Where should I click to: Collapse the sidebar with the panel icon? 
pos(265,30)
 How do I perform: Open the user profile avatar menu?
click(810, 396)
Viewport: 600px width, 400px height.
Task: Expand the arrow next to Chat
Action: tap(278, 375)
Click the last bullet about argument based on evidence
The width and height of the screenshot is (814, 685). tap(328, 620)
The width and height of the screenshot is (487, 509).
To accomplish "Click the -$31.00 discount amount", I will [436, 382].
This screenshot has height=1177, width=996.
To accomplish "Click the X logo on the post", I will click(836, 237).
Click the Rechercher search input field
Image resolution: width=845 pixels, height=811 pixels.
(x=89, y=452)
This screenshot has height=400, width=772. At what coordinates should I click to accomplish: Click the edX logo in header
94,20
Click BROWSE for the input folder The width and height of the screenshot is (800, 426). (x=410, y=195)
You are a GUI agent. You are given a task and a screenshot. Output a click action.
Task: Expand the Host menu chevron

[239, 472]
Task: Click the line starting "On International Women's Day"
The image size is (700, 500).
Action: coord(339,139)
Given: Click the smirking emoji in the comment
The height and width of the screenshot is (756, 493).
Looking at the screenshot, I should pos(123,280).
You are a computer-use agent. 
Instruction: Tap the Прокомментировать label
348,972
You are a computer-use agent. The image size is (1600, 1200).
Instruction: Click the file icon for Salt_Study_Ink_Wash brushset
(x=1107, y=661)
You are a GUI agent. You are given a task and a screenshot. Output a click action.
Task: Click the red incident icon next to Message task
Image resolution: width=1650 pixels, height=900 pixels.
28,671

WHAT TO WORK ON
Rewrite all the records above, replacing "GUI agent" with "interface agent" wherever it occurs and keeping everything else the same.

RESULT OF THE TASK
Where should I click to: Collapse the sidebar with the panel icon? 
pos(265,30)
 How do I perform: Open the user profile avatar menu?
click(810, 396)
Viewport: 600px width, 400px height.
Task: Expand the arrow next to Chat
Action: tap(278, 375)
Click the last bullet about argument based on evidence
The width and height of the screenshot is (814, 685). tap(328, 620)
The width and height of the screenshot is (487, 509).
To accomplish "Click the -$31.00 discount amount", I will [436, 382].
This screenshot has height=1177, width=996.
To accomplish "Click the X logo on the post", I will click(836, 237).
Click the Rechercher search input field
Image resolution: width=845 pixels, height=811 pixels.
(x=89, y=452)
This screenshot has height=400, width=772. At what coordinates should I click to accomplish: Click the edX logo in header
94,20
Click BROWSE for the input folder The width and height of the screenshot is (800, 426). (x=410, y=195)
You are a interface agent. You are given a task and a screenshot. Output a click action.
Task: Expand the Host menu chevron

[239, 472]
Task: Click the line starting "On International Women's Day"
The image size is (700, 500).
Action: coord(339,139)
Given: Click the smirking emoji in the comment
The height and width of the screenshot is (756, 493).
Looking at the screenshot, I should pos(123,280).
You are a computer-use agent. 
Instruction: Tap the Прокомментировать label
348,972
You are a computer-use agent. The image size is (1600, 1200).
Instruction: Click the file icon for Salt_Study_Ink_Wash brushset
(x=1107, y=661)
You are a interface agent. You are given a task and a screenshot. Output a click action.
Task: Click the red incident icon next to Message task
Image resolution: width=1650 pixels, height=900 pixels.
28,671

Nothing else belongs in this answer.